He came towards her.
“Will you have the next dance with me, Sophie?” he asked.
She did not look at him.
“No,” she said.
“Oh, I say—” He sat down beside her. “I’ve had to dance with these people who are staying with us,” he added awkwardly.
Her eyes turned to him, all the stormy fires of opal running in them.
“You don’t have to dance with me,” she said.
He got up and stood indecisively a moment.
“Of course not,” he said, “but I want to.”
“I don’t want to dance with you,” Sophie said.
He turned away from her, went down the ballroom, and out through the doorway in the hessian wall. Everyone had gone to supper. Mrs. Henty had left the piano. Paul himself had gone to have some refreshment which was being served in the dining-room across the courtyard. From the square, washed with the silver radiance of moonlight which she could see through the open space in the hessian, came a tinkle of glasses and spoons, fragments of talking and laughter. Sophie heard a clear, girlish voice cry: “Oh, Arthur!”
She clenched her hands; she thought that she was going to cry; but stiffening against the inclination, she sat fighting down the pain which was gripping her, and longed for the time to come when she could go home and be out in the dark, alone.
John Armitage entered the ballroom as if looking for someone. Glancing in the direction of the piano, he saw Sophie.
“There you are, Sophie!” he exclaimed heartily. “And, would you believe it, I’ve only just discovered you were here.”
He sat down beside her, and talked lightly, kindly, for a moment. But Sophie was in no mood for talking. John Armitage had guessed something of her crisis when he came into the room and found her sitting by herself. He had seen the affair at Newton’s, and knew enough of Fallen Star gossip to understand how Sophie would resent Arthur Henty’s treatment of her. He could see she was a sorely hurt little creature, holding herself together, but throbbing with pain and anger. She could not talk; she could only think of Arthur Henty, whose voice they heard occasionally out of doors. He was more than jolly after supper. Armitage had seen him swallow nearly a glassful of raw whisky. His face had gone a ghastly white after it. Rouminof had been drinking too. He came into the room unsteadily when Mrs. Henty took her seat at the piano again; but he played better.

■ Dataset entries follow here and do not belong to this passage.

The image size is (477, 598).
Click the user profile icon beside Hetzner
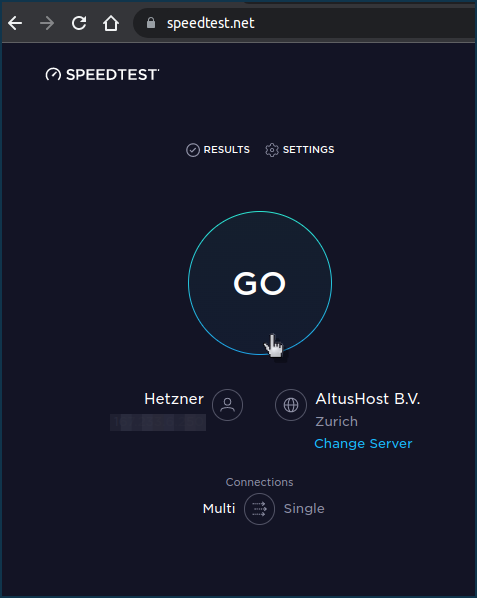click(228, 405)
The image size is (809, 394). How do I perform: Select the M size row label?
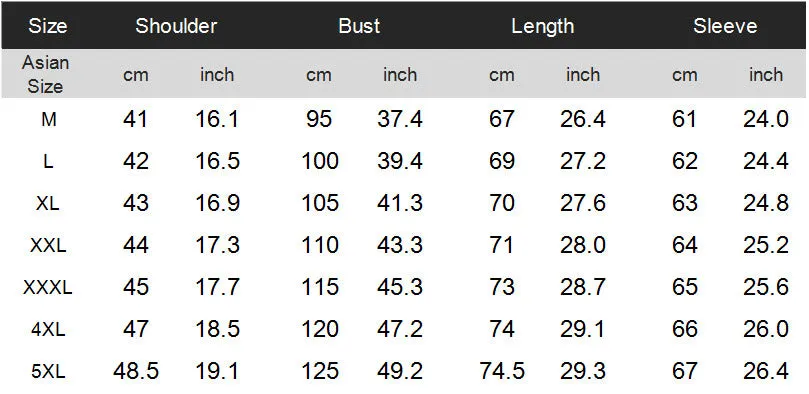(48, 120)
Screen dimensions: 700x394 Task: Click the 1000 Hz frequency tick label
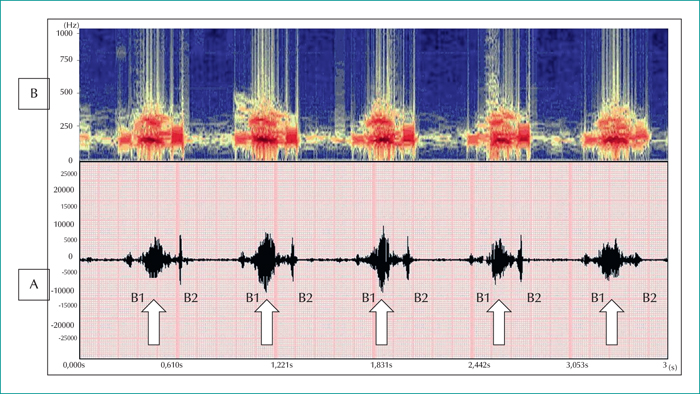click(x=64, y=33)
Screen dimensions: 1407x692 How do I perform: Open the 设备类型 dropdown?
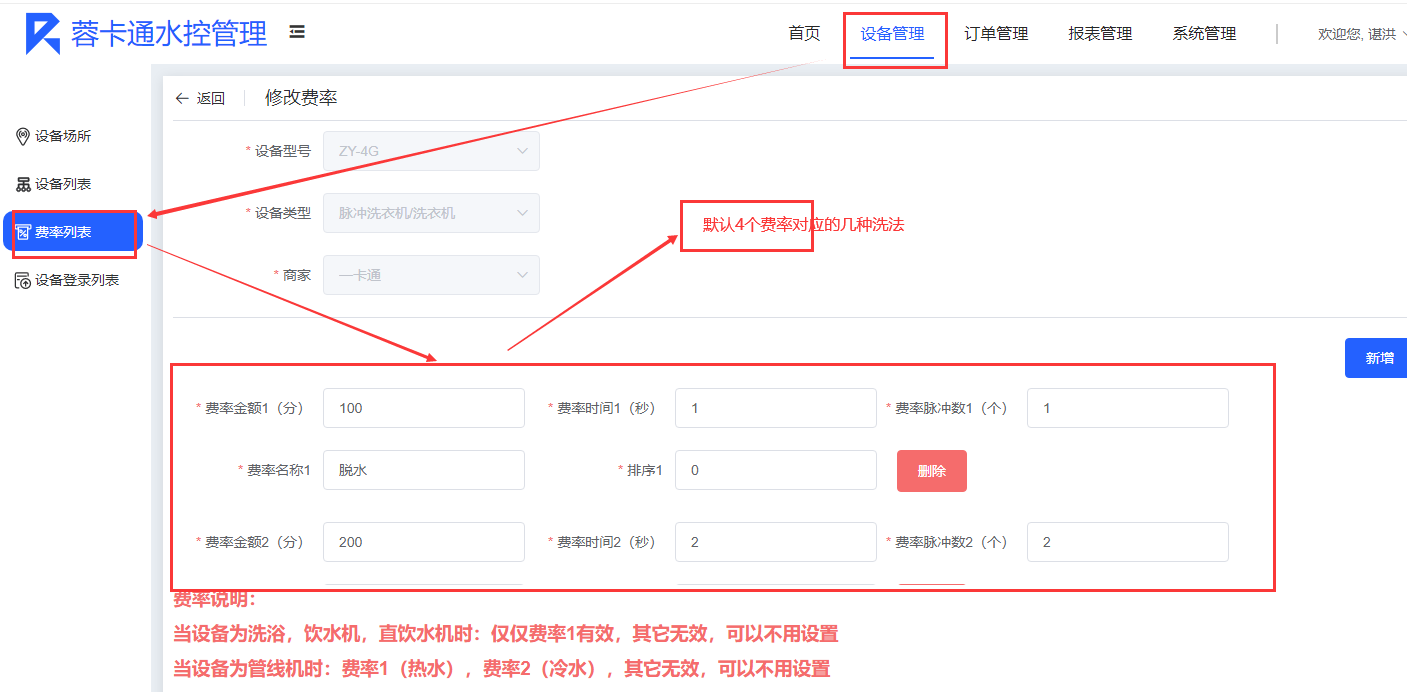click(x=431, y=213)
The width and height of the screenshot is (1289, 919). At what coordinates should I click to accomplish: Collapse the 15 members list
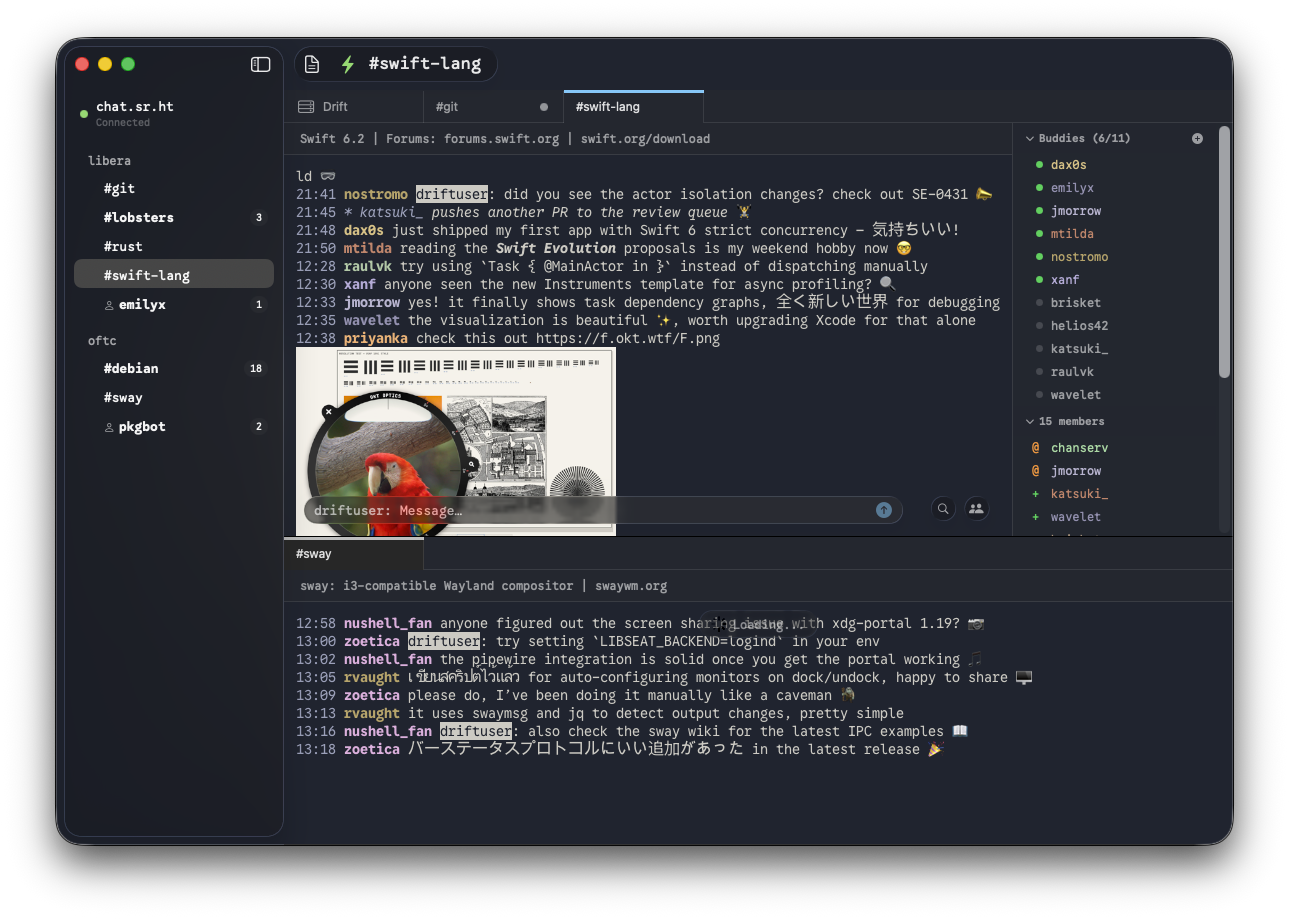[x=1029, y=421]
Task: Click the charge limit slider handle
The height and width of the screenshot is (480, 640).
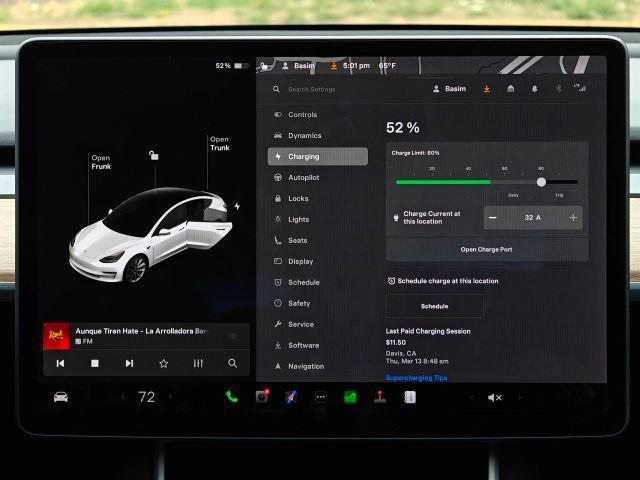Action: 541,182
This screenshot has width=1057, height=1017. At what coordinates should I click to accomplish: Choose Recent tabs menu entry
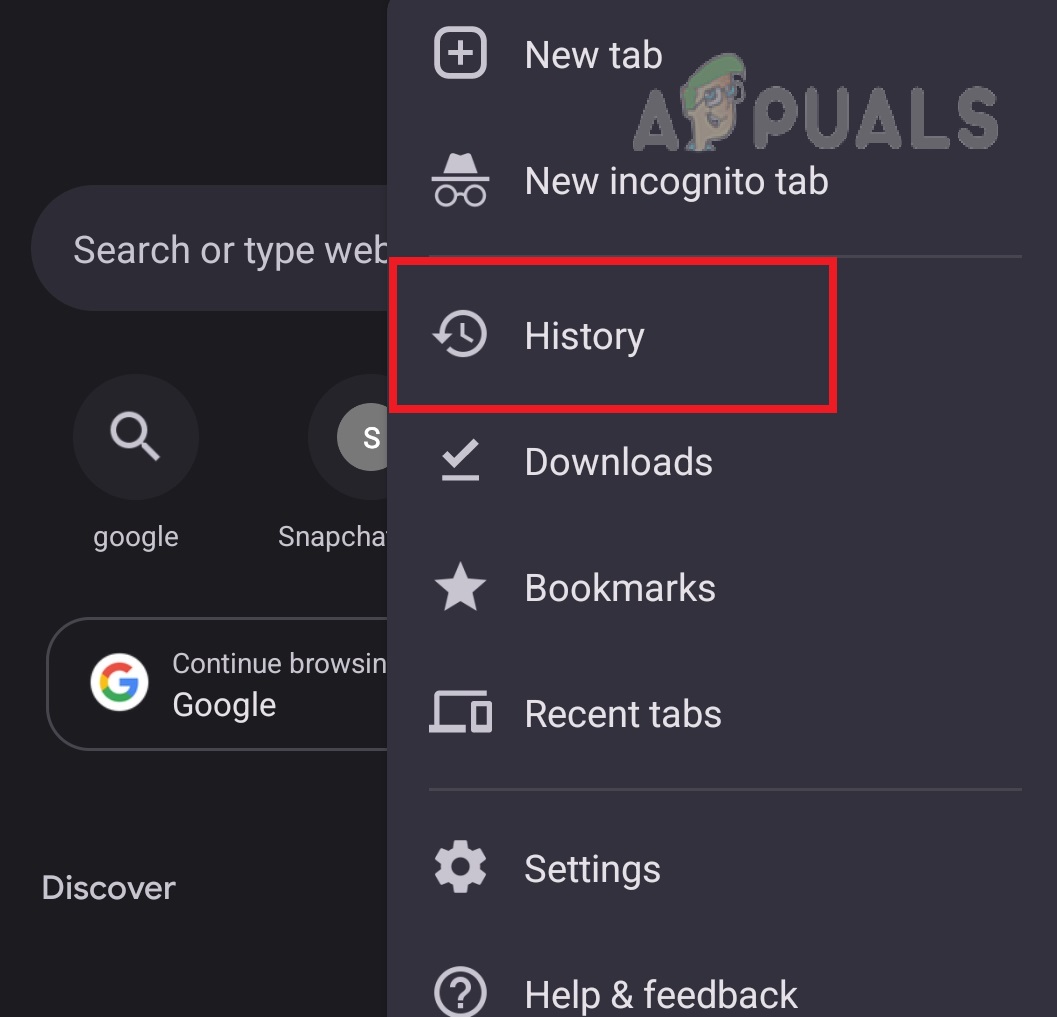[623, 714]
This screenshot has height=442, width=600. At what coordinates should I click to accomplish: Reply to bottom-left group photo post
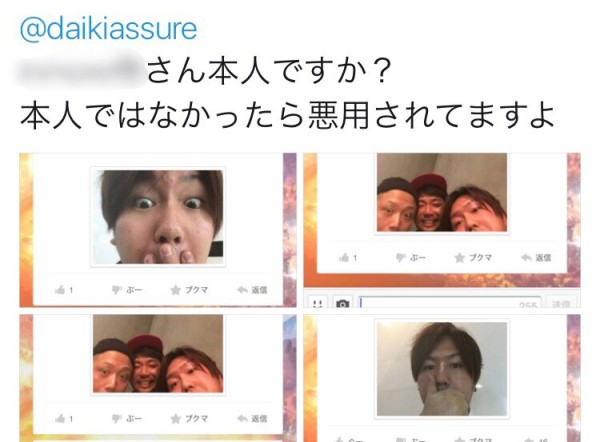tap(243, 419)
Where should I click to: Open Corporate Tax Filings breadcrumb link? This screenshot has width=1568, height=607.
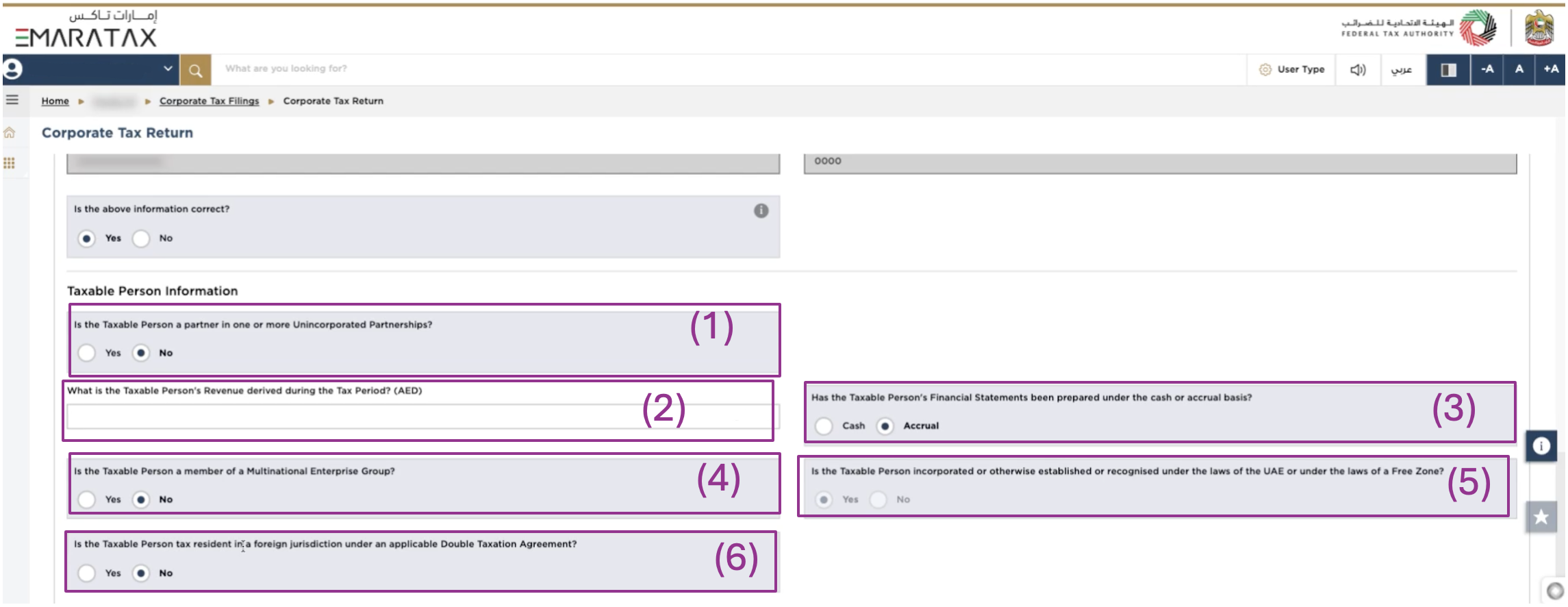pyautogui.click(x=209, y=101)
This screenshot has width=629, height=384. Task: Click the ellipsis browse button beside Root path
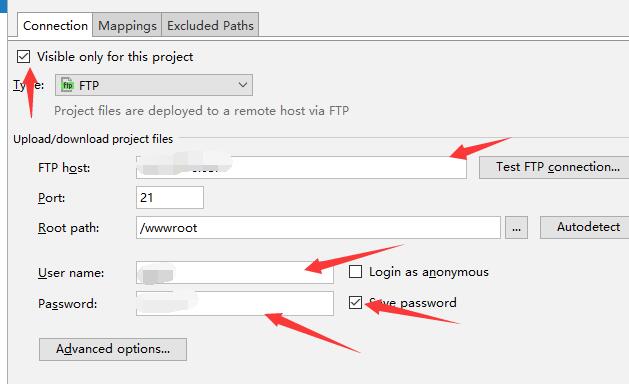[x=516, y=228]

Armitage’s eyes went to her necklace.
“What lovely stones, Sophie!” he said.
Sophie looked up. “Yes, aren’t they? The men gave them to me—there’s a stone for everyone. This is Michael’s!”—she touched each stone as she named it—“Potch gave me that, and Bully Bryant that.”
Her eyes caught Armitage’s with a little smile.
“It’s easy to see where good stones go on the Ridge,” he said. “And here am I—come hundreds of miles … can’t get anything like that piece of stuff in your brooch.”
“That’s Mrs. Grant’s,” Sophie confessed.
“And your earrings, Sophie!” Armitage said. “ ‘Clare to goodness,’ as my old nurse used to say, I didn’t think you could look such a witch. But I always have said black opal earrings would make a witch of a New England spinster.”
Sophie laughed. It was impossible not to respond to Mr. Armitage when he looked and smiled like that. His manner was so friendly and appreciative, Sophie was thawed and insensibly exhilarated by it.
Armitage sat talking to her. Sophie had always interested him. There was an unusual quality about her; it was like the odour some flowers have, of indescribable attraction for certain insects, to him. And it was so extraordinary, to find anyone singing arias from old-fashioned operas in this out-of-the-way part of the world.
John Lincoln Armitage had a man of the world’s contempt for churlish treatment of a woman, and he was indignant that the Hentys should have permitted a girl to be so humiliated in their house. He had been paying Nina Henty some mild attention during the evening, but Sophie in distress enlisted the instinct of that famous ancestor of his in her defence. He determined to make amends as far as possible for her disappointment of the earlier part of the evening.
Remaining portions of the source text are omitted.